:: Data entries ::
— begin —

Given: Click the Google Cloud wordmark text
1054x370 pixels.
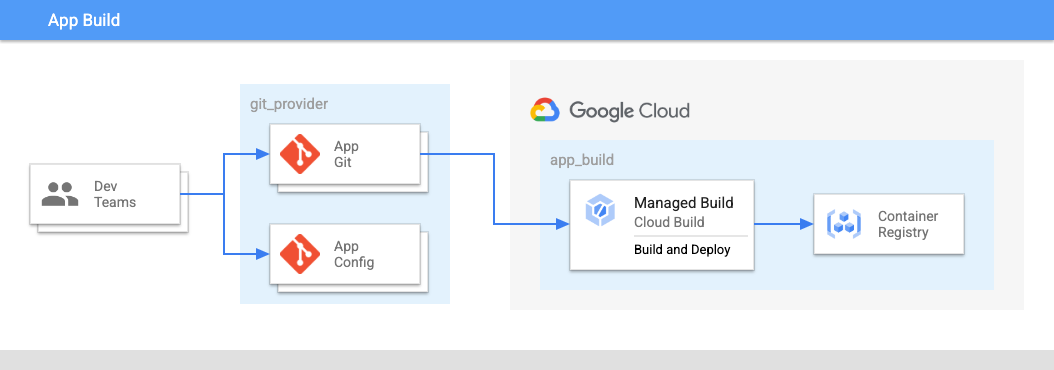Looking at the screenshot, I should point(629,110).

— end —
— begin —

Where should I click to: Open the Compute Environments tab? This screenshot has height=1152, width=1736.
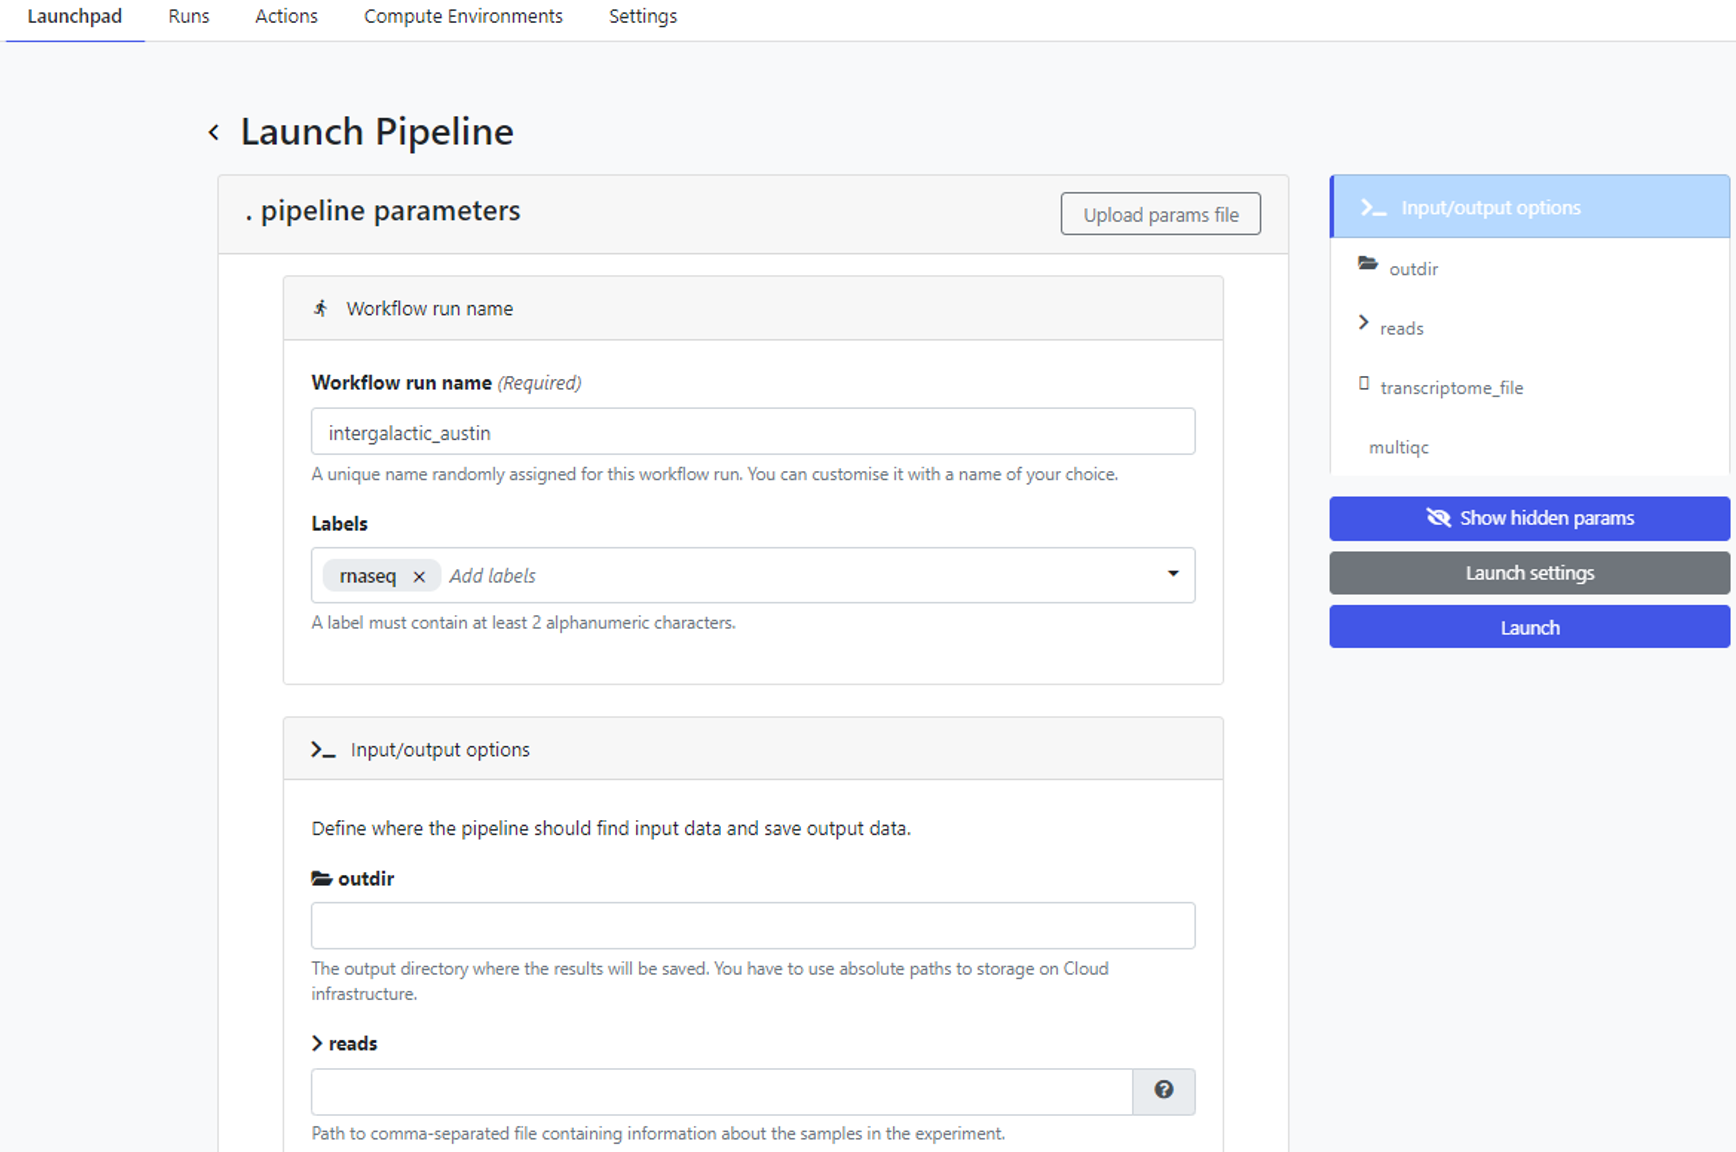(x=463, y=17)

— end —

:: To do ::
Render the lines between the one holding "Where should I" and the one holding "(x=463, y=17)", inclusive, as a numbered list, omitting blank lines. Leave the pictures out of the answer.

:: Completed exercise ::
1. Where should I click to: Open the Compute Environments tab? This screenshot has height=1152, width=1736.
2. (x=463, y=17)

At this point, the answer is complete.